▸ **読解文**
------------------------

無印良品とURの団地リノベーション(多摩ニュータウン永山)

2012年にスタートした「MUJI×UR団地リノベーションプロジェクト」。
“団地の再生” という大きなテーマのもと、無印良品とUR賃貸住宅がコラボレーションして始動した このプロジェクトは、2017年までの5年間で32団地・500戸以上の住戸がリノベーションされ、URの人気住戸となっています。
多摩ニュータウンの永山団地でも2016年1期・2期と2回に分けて計10戸の入居募集が行われ、その際の応募倍率は5倍超で 即満室になるという人気ぶり!
先月(H30.1月) にも、2日間にわたってモデルルームが公開され、新たに3室が募集となりました。
今回は、そのモデルルームの様子と永山団地についてご紹介します。
目次
多摩ニュータウン・多摩市永山地区
東京の西側、 多摩ニュータウンは、稲城市・多摩市・八王子市・町田市にまたがる 多摩丘陵に位置します。
多摩ニュータウンの中心である多摩市の公園面積率は11.17%で 東京都で1位!
市内には大小さまざまな公園が点在し、緑が豊かで美しい街です。
そんな多摩市内にある永山地区は、小田急線・京王線 が利用できる「永山駅」から 徒歩15分。バスだと5分ほどの場所にあります。永山駅からはバス便も多く、散策が楽しめる遊歩道も整備されています。
多摩ニュータウンの開発と入居の先駆けとなったのは、永山駅を中心とした諏訪・永山地区となり、昭和46年の入居が始まってから45年以上が経過しました。
開発当時は 時代の最先端を行く住宅環境ながら、年月の経過とともに建物の老朽化や空室、入居者の高齢化が問題となり、報道でも多く取り上げらることで マイナスイメージが先行してしまっていることは否めません。
そんななか、UR都市機構や多摩市では、団地の再生・まちの活性化へむけてさまざまな取り組みを始めています。
永山団地では、空き住戸が出た際に
- 和室3室のうち1室を洋室化
- バリアフリー化など高齢者向けのリニューアル
- 若い世代をターゲットにした「MUJI×UR団地リノベーション」
と、3タイプのリフォームが行われていますが、中でも 「MUJI×UR団地リノベーション」が人気となっています。
MUJI×UR 団地リノベーションプロジェクト
MUJI×UR団地リノベーションは、借り手の 好みやスタイルで、住まいを自由にアレンジできるのが特徴です。
無印良品HP: https://www.muji.net/ie/mujiur/plan/plan03.html
リノベーションとは、“既存の建物に大規模な改修工事を行い、用途や機能を変更して性能を向上させたり付加価値を与えること” とあります。

------------------------

▸ **データ記録**
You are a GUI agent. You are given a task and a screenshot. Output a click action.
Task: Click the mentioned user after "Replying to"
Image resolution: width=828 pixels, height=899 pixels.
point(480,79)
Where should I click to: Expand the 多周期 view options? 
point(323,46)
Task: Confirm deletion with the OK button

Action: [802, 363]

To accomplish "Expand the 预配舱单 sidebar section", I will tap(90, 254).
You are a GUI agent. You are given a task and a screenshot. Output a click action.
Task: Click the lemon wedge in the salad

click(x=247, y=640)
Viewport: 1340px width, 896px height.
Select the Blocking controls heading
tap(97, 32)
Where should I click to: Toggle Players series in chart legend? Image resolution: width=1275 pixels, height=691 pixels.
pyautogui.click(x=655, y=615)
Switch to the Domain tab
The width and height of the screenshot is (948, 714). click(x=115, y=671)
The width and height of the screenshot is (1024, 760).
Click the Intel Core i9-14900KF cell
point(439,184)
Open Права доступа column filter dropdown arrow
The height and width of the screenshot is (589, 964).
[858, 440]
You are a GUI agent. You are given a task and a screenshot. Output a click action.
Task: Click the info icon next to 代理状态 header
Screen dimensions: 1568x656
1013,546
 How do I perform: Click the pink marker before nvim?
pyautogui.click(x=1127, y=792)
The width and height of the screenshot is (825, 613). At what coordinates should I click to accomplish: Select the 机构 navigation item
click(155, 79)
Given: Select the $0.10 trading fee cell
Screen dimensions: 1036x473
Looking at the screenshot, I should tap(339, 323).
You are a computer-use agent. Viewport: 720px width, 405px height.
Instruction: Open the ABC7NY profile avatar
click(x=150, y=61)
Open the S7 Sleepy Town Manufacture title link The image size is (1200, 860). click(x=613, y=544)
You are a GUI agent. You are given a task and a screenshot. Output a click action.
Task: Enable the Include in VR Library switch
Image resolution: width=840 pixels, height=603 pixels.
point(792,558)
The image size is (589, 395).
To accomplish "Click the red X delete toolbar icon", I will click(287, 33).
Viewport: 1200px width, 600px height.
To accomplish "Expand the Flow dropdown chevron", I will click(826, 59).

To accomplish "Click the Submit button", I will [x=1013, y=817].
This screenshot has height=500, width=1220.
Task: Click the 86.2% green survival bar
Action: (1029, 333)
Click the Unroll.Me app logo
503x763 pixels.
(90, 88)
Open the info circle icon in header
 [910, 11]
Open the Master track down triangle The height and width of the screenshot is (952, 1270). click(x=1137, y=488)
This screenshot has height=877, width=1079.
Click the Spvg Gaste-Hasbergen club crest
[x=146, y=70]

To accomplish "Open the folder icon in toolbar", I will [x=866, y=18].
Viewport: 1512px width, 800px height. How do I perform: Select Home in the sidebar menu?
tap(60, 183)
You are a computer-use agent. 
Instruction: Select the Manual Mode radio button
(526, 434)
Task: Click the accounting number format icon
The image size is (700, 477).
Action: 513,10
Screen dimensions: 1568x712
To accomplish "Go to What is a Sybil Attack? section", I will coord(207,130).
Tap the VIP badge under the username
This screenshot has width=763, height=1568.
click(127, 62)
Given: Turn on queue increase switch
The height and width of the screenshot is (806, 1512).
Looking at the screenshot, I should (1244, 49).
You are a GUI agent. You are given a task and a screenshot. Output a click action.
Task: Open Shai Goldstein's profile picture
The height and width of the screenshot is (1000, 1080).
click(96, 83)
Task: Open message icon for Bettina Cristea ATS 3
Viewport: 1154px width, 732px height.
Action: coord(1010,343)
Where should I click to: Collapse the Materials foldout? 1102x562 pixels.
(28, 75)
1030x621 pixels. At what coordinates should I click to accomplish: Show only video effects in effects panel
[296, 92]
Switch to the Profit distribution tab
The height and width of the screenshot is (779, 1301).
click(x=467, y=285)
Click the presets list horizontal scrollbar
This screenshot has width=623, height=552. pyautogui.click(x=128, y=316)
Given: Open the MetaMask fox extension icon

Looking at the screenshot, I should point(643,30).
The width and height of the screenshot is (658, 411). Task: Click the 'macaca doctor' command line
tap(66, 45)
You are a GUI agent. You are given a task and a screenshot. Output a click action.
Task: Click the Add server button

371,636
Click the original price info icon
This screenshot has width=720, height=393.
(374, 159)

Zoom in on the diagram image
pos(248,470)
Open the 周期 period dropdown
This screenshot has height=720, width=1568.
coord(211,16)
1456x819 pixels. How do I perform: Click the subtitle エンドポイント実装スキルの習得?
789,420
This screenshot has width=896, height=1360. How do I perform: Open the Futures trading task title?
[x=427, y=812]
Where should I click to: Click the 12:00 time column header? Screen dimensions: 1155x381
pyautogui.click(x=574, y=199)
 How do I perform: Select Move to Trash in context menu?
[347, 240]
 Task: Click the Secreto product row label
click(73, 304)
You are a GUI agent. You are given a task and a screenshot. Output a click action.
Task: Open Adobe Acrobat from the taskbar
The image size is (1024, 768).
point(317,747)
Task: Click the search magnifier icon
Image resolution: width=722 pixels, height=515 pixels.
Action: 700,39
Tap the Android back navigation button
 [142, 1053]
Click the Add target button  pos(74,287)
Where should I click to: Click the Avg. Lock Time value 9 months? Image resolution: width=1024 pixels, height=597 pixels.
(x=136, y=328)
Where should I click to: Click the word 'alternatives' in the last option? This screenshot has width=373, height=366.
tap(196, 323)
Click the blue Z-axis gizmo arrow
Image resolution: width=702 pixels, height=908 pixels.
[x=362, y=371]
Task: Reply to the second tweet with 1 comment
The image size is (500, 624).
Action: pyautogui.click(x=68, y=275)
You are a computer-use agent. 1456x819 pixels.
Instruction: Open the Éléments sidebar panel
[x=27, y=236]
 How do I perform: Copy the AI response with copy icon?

------------------------

▸ **取り組む課題**
永山団地の記事の「2012年にスタートした「MUJI×UR団地リノベーションプロジェクト」。」から「市内には大小さまざまな公園が点在し、緑が豊かで美しい街です。」までのすべてを、「永山団地」を「永山住宅」に置き換えて書き直してください。 永山団地の記事だけを手がかりにすること。

▸ **課題の結果**
2012年にスタートした「MUJI×UR団地リノベーションプロジェクト」。
“団地の再生” という大きなテーマのもと、無印良品とUR賃貸住宅がコラボレーションして始動した このプロジェクトは、2017年までの5年間で32団地・500戸以上の住戸がリノベーションされ、URの人気住戸となっています。
多摩ニュータウンの永山住宅でも2016年1期・2期と2回に分けて計10戸の入居募集が行われ、その際の応募倍率は5倍超で 即満室になるという人気ぶり!
先月(H30.1月) にも、2日間にわたってモデルルームが公開され、新たに3室が募集となりました。
今回は、そのモデルルームの様子と永山住宅についてご紹介します。
目次
多摩ニュータウン・多摩市永山地区
東京の西側、 多摩ニュータウンは、稲城市・多摩市・八王子市・町田市にまたがる 多摩丘陵に位置します。
多摩ニュータウンの中心である多摩市の公園面積率は11.17%で 東京都で1位!
市内には大小さまざまな公園が点在し、緑が豊かで美しい街です。